Otunbayeva and the new government have a daunting task ahead of them, says Quinn-Judge.

“This country is in a terrible mess: the infrastructure is crumbling; many things will stop operating in the new future, and the new regime will be the people who will be at the switches when this happens," he said.

"Therefore they have been very fast to start saying to people: this is our problem, this is what’s going to happen, this is why it’s going to happen, and this is why we need your help.”

He says the future now depends on “intelligent leadership, and a quick, well thought out strategy by the new leaders.”

Otunbayeva has been trying to secure Russian support. She spoke on the phone with Russian Prime Minister Vladimir Putin on Thursday. Putin’s spokesperson told the AFP news agency that the president was “ready to provide necessary humanitarian aid to the people of Kyrgyzstan.”

An opposition leader, Omurbek Tekebayev, told a group of supporters about the conversation, saying that Putin "supports the policies of Kyrgyzstan's provisional government”.

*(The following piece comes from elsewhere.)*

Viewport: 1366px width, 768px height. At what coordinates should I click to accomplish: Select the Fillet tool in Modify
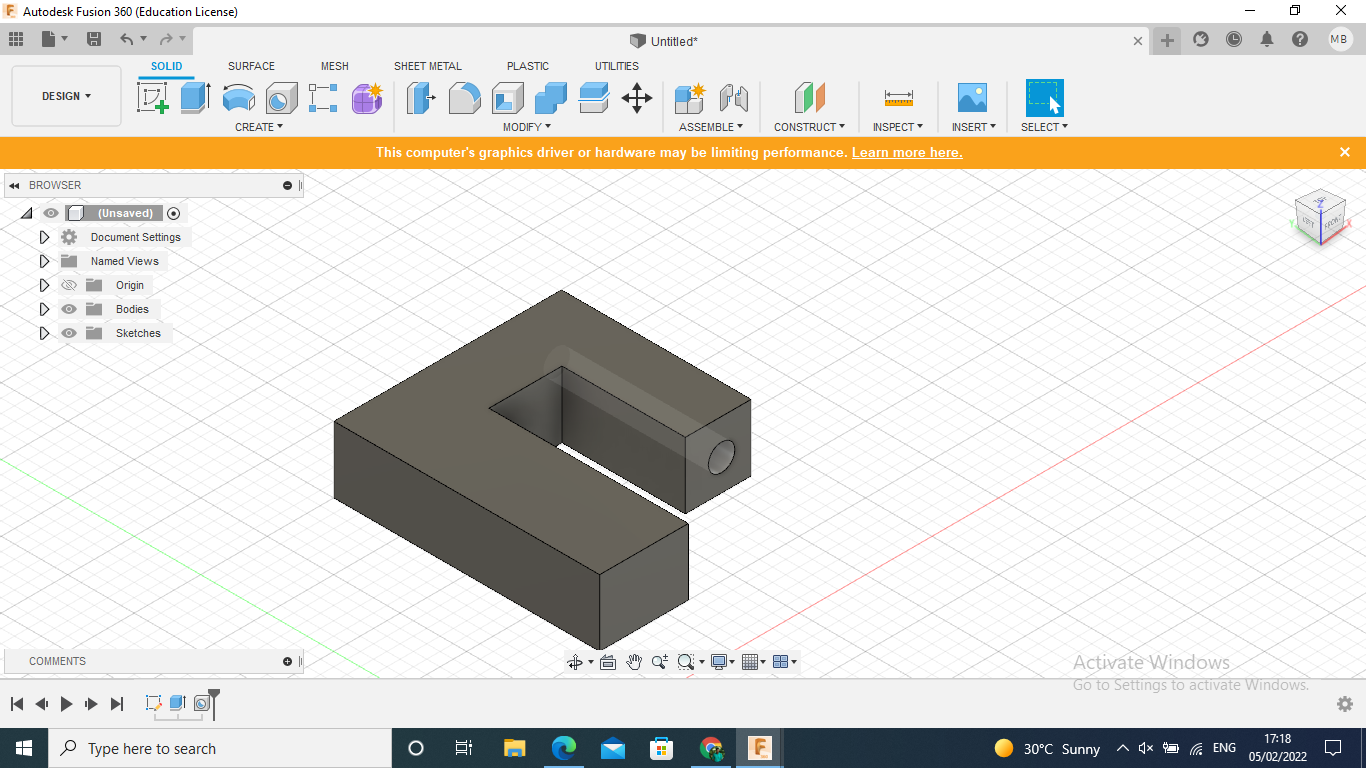tap(465, 98)
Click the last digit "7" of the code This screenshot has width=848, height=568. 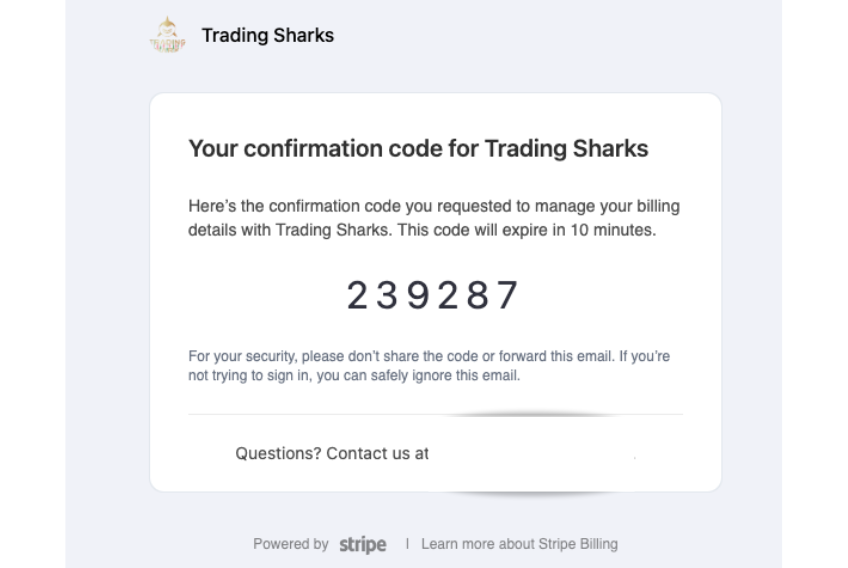coord(508,295)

Russia has denied accusations that it was involved in supporting the opposition to overthrow the government.

President Dmitry Medvedev said in a statement that the situation was “Kyrgyzstan's internal affair, but the form the protest took showed ordinary people's extreme outrage at the existing regime."

Russia and the US both have military bases in the country, which is seen as a strategic point between China, Russia and southwest Asia.

Otunbayeva said that a US airbase outside Bishkek that is key to transporting troops, fuel and weapons to the Nato campaign in Afghanistan would remain open.